> **Problem**
After locating the line with "Open System apps updater orange icon" in the entries below, output it and each following line up to and including the line with "Task: Open the Операции menu", exactly and without pictures.

(Saved data entries)
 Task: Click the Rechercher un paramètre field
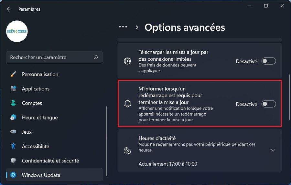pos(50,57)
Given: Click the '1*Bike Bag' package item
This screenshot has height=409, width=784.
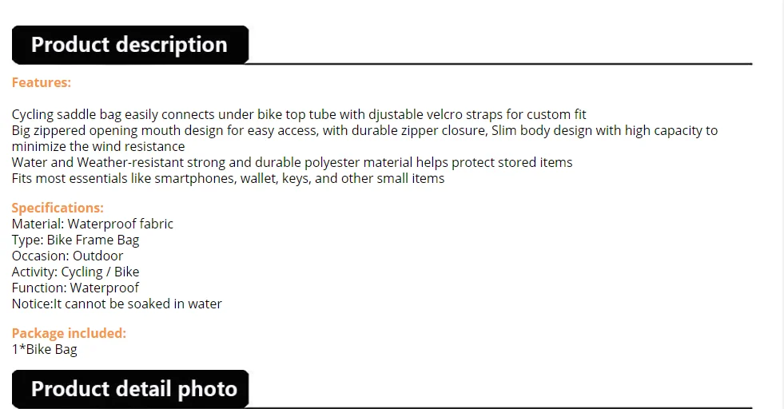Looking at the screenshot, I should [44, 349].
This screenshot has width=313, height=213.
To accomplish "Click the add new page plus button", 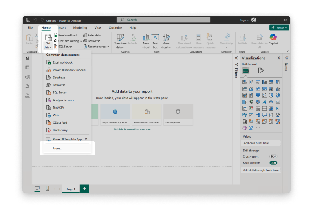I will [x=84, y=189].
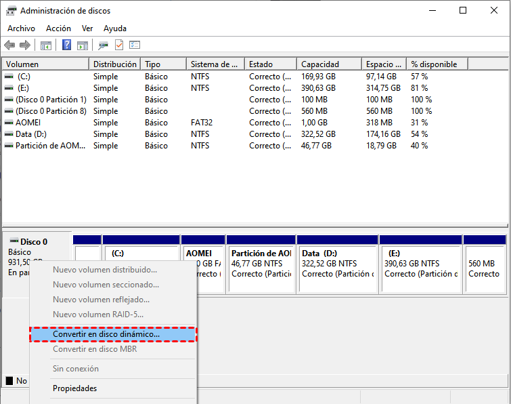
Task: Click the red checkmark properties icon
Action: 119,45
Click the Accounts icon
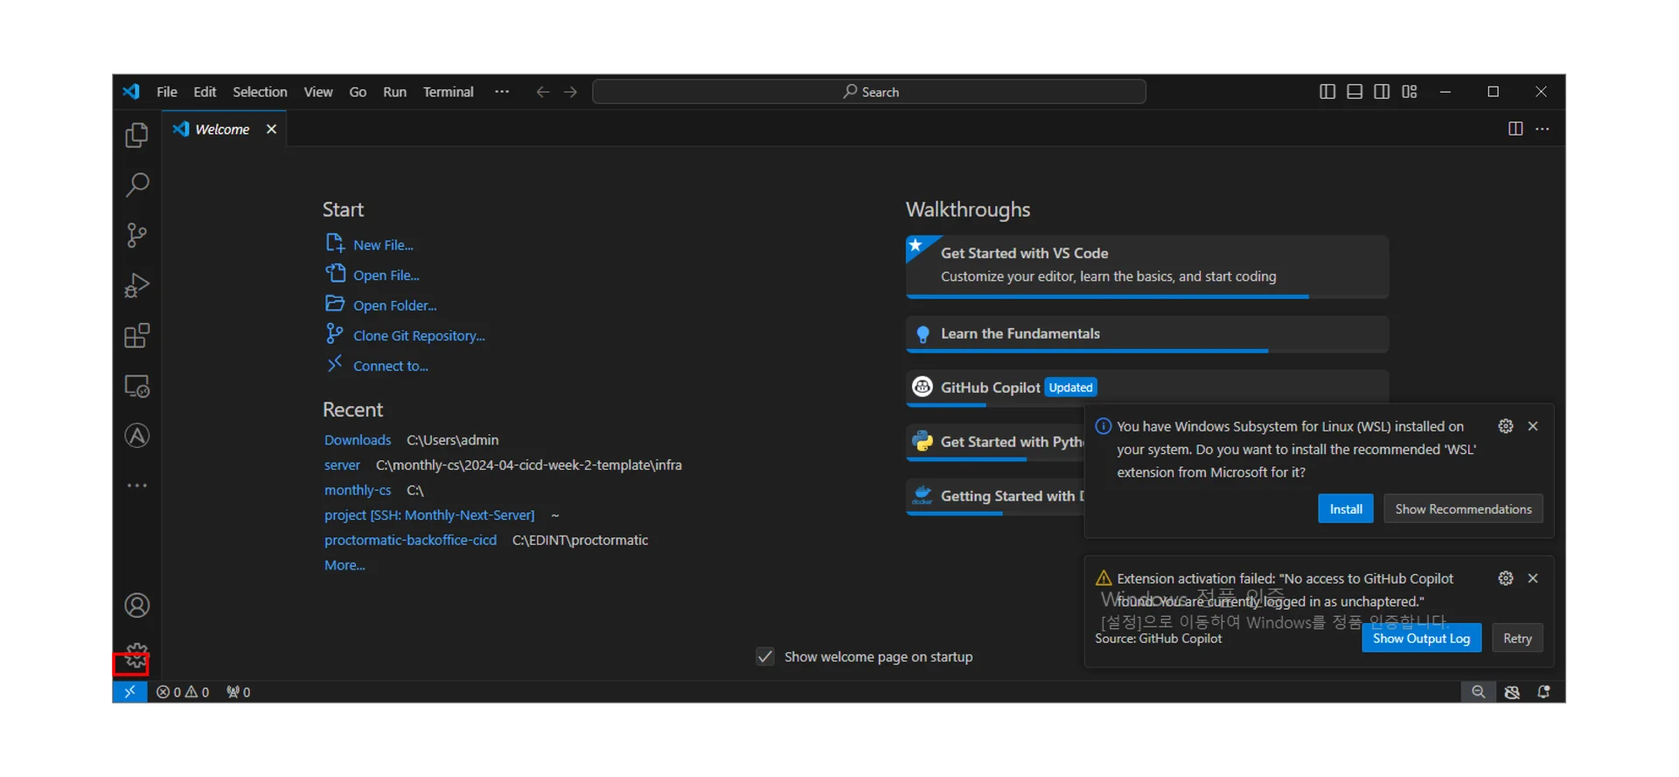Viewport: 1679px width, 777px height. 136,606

...

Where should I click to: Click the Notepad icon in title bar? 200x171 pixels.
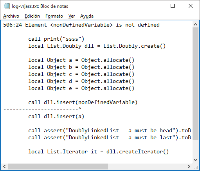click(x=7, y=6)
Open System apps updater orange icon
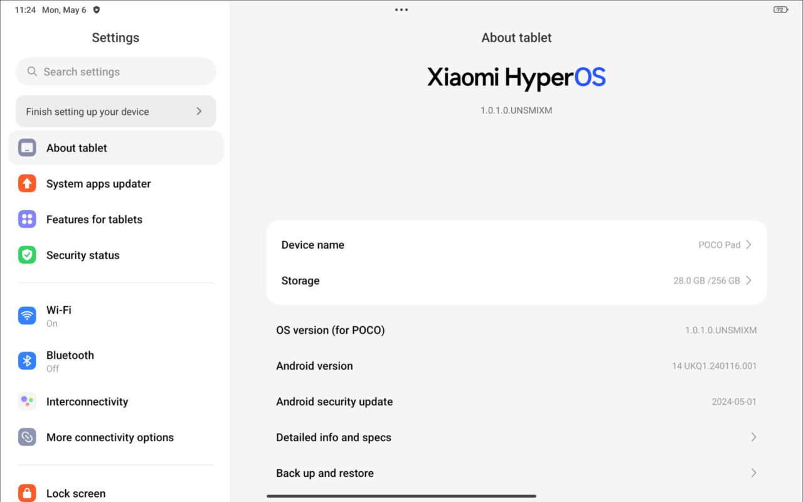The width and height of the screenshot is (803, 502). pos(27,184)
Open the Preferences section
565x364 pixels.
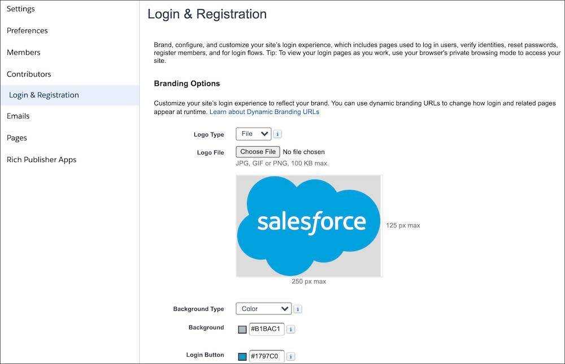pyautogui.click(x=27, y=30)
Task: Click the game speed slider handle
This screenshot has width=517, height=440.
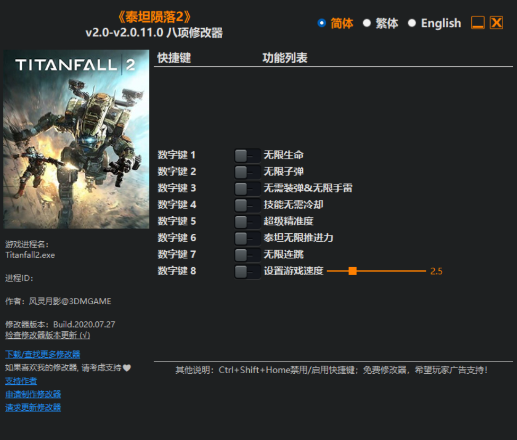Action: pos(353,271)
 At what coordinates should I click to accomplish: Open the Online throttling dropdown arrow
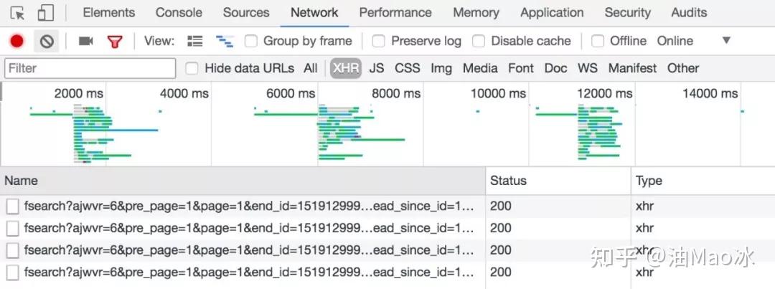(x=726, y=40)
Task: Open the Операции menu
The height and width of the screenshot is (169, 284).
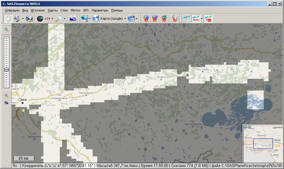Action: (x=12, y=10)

* * *

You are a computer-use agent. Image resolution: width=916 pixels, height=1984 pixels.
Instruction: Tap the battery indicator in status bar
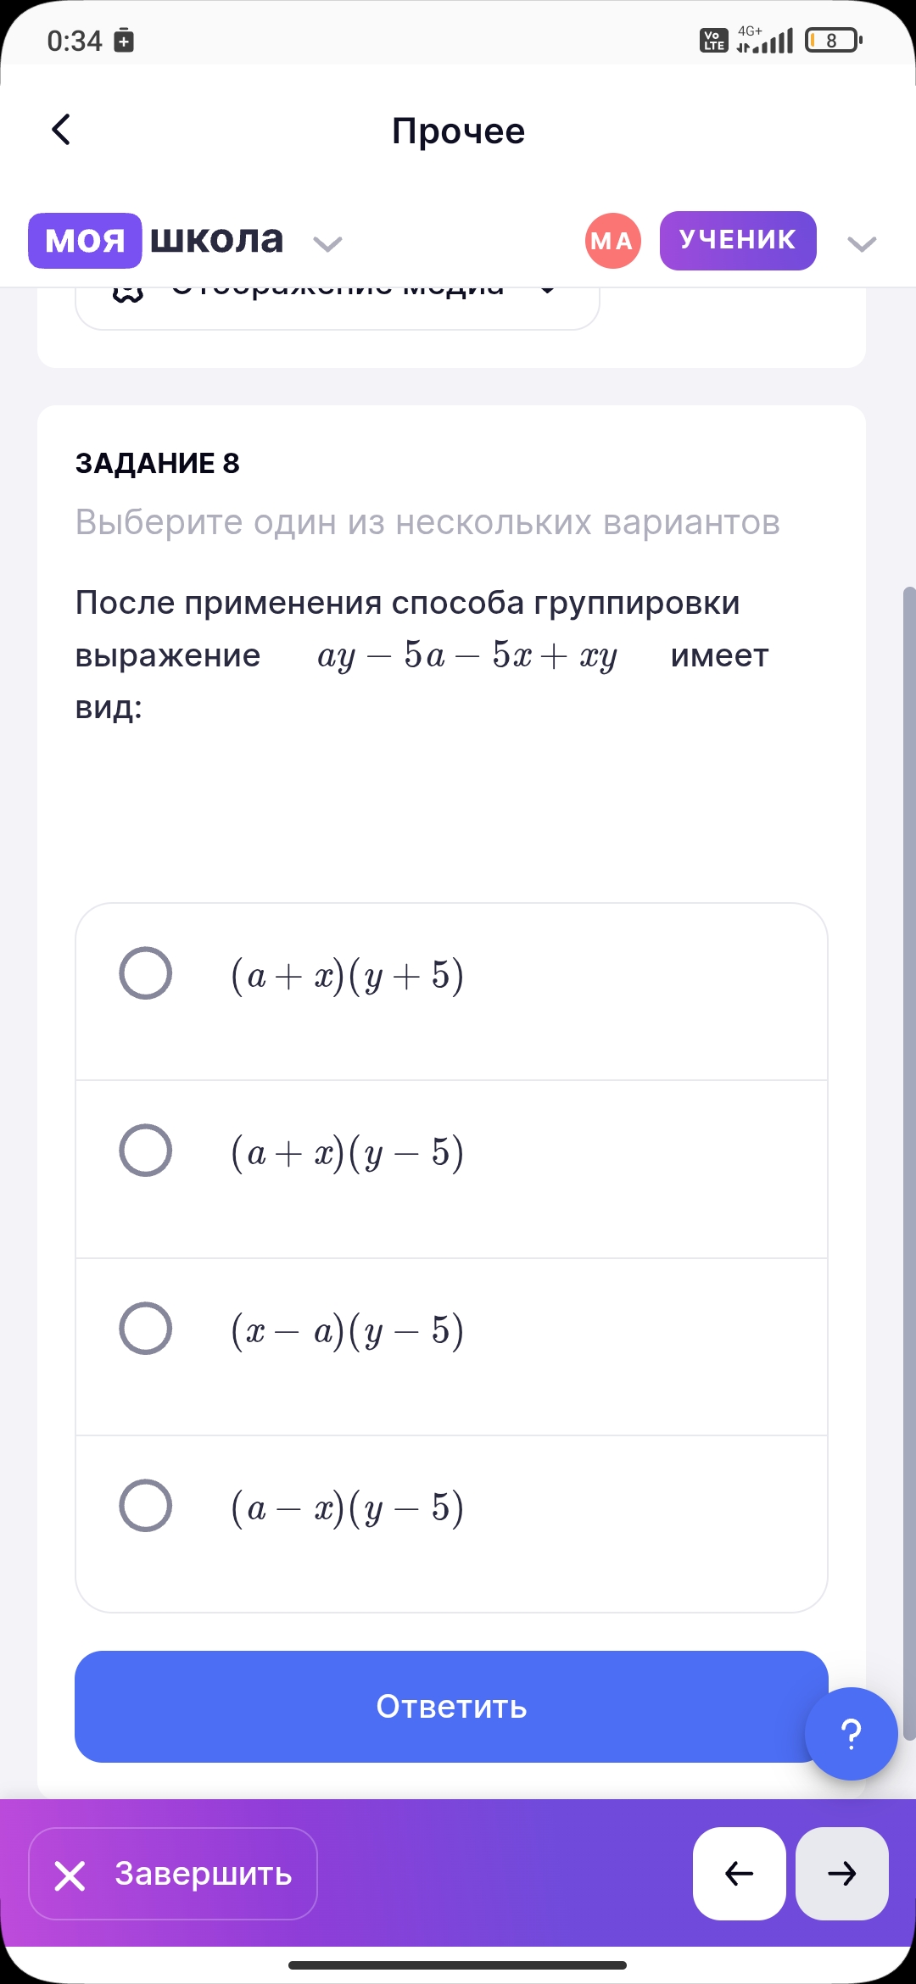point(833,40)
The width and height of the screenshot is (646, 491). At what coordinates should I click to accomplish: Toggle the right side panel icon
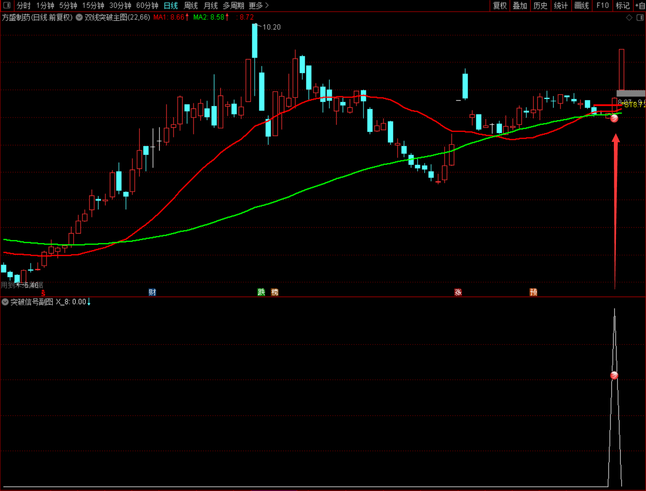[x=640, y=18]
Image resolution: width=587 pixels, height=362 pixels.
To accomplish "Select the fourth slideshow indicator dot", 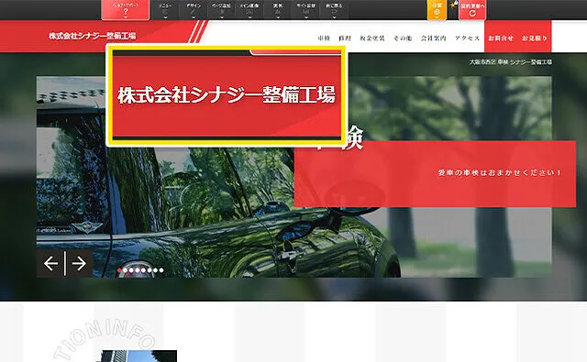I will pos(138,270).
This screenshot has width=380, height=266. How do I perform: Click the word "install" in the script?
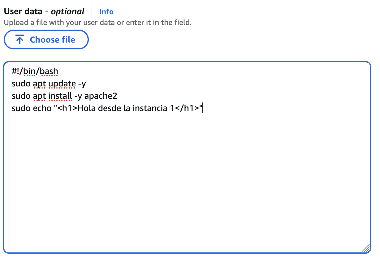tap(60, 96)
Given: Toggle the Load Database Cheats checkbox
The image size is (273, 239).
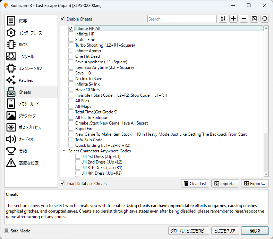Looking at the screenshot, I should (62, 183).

> **Written reply**
Open System apps updater orange icon
The width and height of the screenshot is (803, 502). pos(27,184)
Open the Preferences section
565x364 pixels.
pyautogui.click(x=27, y=30)
Task: Click the game speed slider handle
This screenshot has width=517, height=440.
Action: pos(353,271)
 At what coordinates should I click to accomplish: Open the Online throttling dropdown arrow
(x=726, y=40)
Task: Open the Операции menu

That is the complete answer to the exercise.